Neste âmbito, os sujeitos passivos estabelecidos no território nacional podem solicitar o reembolso do IVA suportado noutros Estados-membros, nos termos dos artigos 1.º ao 4.º do regime de reembolso do IVA a sujeitos passivos não estabelecidos no Estado-membro do reembolso, aprovado em anexo ao Decreto-Lei n.º 186/2009, de 12 de agosto, que transpôs para o direito interno a diretiva n.º 2008/9/CE, do Conselho, de 12 de fevereiro.
Especificamente quanto aos procedimentos relacionados com o procedimento eletrónico para os pedidos de reembolso, aconselhamos a consulta das FAQ nesta ligação.
Em termos de IRC, temos de ter em atenção o que nos diz a Circular n.º 14/2008, de 11 de julho.
Esta Circular refere-nos que «sempre que não seja exercido o direito ao reembolso do IVA, o montante do IVA contabilizado como custo não é dedutível para efeitos de determinação do lucro tributável em IRC, porque não se verifica o requisito exigido pelo n.º 1 do artigo 23.º do respetivo Código.»

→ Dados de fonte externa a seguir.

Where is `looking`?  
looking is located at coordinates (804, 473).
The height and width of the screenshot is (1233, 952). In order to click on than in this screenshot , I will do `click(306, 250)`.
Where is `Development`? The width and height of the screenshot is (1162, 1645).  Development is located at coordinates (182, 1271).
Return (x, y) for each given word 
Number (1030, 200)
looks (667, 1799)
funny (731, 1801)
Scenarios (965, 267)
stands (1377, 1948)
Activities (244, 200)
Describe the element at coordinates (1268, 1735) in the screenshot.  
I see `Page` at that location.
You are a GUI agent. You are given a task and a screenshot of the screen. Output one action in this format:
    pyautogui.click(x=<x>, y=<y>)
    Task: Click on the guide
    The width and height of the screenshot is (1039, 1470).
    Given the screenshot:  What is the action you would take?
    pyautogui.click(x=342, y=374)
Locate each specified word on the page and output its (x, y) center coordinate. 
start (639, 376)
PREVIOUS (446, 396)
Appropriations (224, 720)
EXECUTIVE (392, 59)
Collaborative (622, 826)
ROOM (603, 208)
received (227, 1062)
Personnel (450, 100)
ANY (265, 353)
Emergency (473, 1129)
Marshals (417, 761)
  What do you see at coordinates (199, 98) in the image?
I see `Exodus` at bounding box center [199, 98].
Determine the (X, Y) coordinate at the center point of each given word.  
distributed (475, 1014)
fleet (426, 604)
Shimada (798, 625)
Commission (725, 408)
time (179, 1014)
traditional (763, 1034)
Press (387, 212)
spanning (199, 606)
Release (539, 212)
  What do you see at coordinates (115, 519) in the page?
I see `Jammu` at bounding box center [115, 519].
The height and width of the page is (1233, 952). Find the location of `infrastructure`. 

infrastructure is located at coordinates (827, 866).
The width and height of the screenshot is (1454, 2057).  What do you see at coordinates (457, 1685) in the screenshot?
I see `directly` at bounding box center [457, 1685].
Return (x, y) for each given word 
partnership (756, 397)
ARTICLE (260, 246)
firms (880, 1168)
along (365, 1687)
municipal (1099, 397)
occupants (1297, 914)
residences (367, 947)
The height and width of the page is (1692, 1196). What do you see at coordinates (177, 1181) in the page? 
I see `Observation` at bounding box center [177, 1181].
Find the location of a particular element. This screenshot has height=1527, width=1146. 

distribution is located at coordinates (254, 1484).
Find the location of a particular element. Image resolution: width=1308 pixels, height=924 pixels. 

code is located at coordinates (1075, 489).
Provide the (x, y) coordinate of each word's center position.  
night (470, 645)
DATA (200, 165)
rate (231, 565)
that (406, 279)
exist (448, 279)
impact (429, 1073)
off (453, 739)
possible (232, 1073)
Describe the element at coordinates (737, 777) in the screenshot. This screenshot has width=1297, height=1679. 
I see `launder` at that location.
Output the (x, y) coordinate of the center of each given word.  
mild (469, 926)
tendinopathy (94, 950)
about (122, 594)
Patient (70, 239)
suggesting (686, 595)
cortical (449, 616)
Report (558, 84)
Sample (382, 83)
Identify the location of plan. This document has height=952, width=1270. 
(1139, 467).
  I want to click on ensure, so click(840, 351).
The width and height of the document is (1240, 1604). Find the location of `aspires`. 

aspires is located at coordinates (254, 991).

Assim, em termos contabilísticos existem duas hipóteses possíveis:
- Ou não se pretende solicitar o reembolso desse imposto, nessa altura o IVA suportado vai onerar o respetivo gasto que o originou e será acrescido ao valor do gasto relativo à sua natureza, ou seja, pelo seu valor total (IVA incluído).
- Ou, sabe-se à partida que irá ser solicitado o reembolso deste imposto, pelo que, desde logo a importância suportada deverá ser relevado numa conta 24 - Estado e outros entes públicos, mais propriamente numa subconta da conta mais propriamente numa subconta da conta 247 - IVA - Reembolsos pedidos a outros Estados-membros cuja denominação poderá ser o país onde o reembolso vai ser pedido. Note que, as subcontas 243x respeitam apenas a IVA nacional
Sempre que não seja exercido esse direito ao reembolso (sendo esse reembolso possível), o montante do IVA contabilizado como gasto não é dedutível para efeitos de determinação do lucro tributável em IRC, porque não se verifica o requisito exigido pelo n.º 1 do artigo 23.º do respetivo Código, terá que ser acrescido no quadro 07 da declaração modelo 22.
Sendo exercido esse direito, o IVA suportado nas condições referidas, será restituído pelo que naturalmente não fará parte dos gastos do sujeito passivo.